4. Il résulte de ce qui précède que le jugement attaqué est irrégulier en tant qu'il fait droit aux conclusions à fin d'annulation dirigées contre l'arrêté de cessibilité pour ce qui concerne d'autres parcelles que les leurs et doit être annulé dans cette mesure.

5. Il y a lieu de se prononcer immédiatement par la voie de l'évocation sur les conclusions de M. et Mme D...en tant qu'elles concernent la cessibilité des parcelles dont ils ne sont pas propriétaires, de les rejeter comme irrecevables et de se prononcer par la voie de l'effet dévolutif de l'appel sur les autres conclusions auxquelles le tribunal a fait droit.

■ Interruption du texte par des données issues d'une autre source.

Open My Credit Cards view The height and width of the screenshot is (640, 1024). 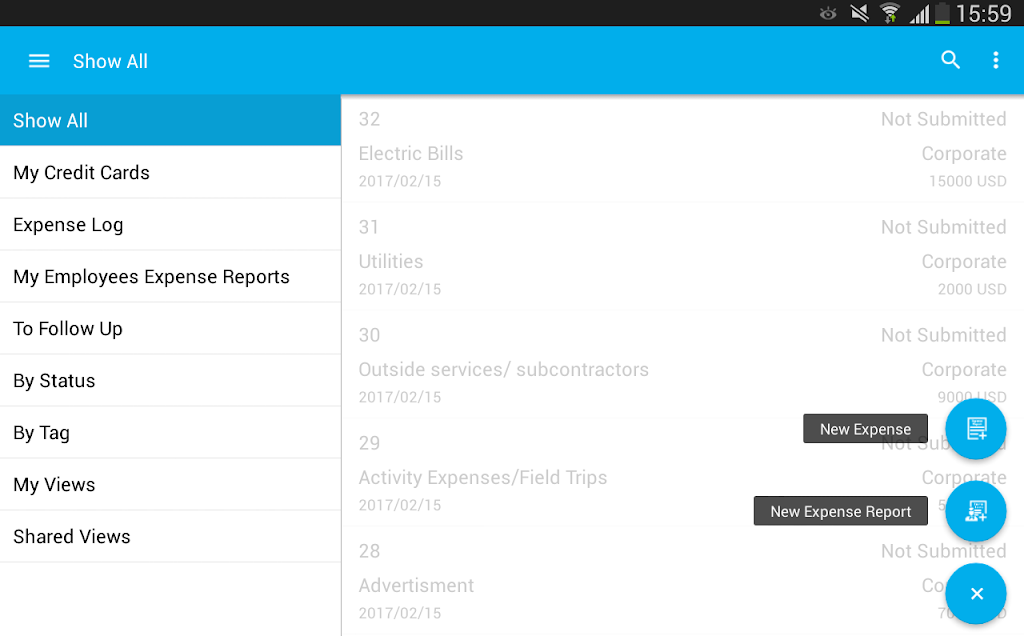point(170,172)
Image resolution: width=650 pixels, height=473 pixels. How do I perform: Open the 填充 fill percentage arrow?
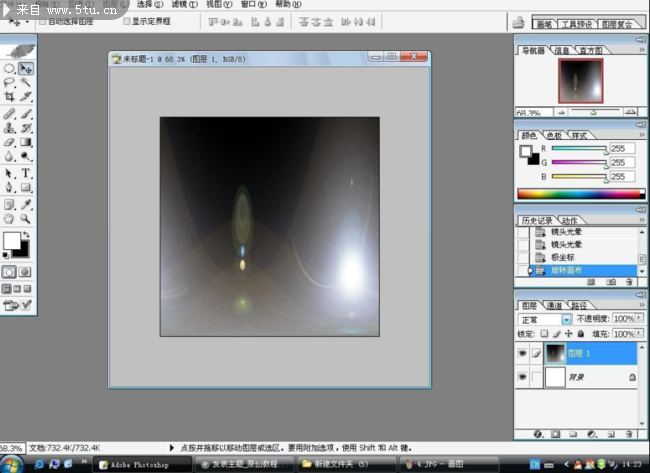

6. Au soutien de leurs conclusions dirigées contre l'arrêté du 3 novembre 2011 déclarant cessibles leurs parcelles nécessaires aux travaux d'aménagement de la zone d'aménagement concerté Terre-Blanche, M. et Mme C...ont excipé de l'illégalité de l'arrêté du même jour déclarant l'utilité publique de l'opération d'aménagement de cette ZAC au regard notamment du besoin d'intérêt général et soutenu que les inconvénients de l'opération sont supérieurs à ses avantages. Le tribunal a retenu ce motif d'annulation.

7. Il appartient au juge, lorsqu'il se prononce sur le caractère d'utilité publique d'une opération nécessitant l'expropriation d'immeubles ou de droits réels immobiliers, de contrôler successivement qu'elle répond à une finalité d'intérêt général, que l'expropriant n'était pas en mesure de réaliser l'opération dans des conditions équivalentes sans recourir à l'expropriation et, enfin, que les atteintes à la propriété privée, le coût financier et, le cas échéant, les inconvénients d'ordre social ou économique que comporte l'opération ne sont pas excessifs au regard de l'intérêt qu'elle présente.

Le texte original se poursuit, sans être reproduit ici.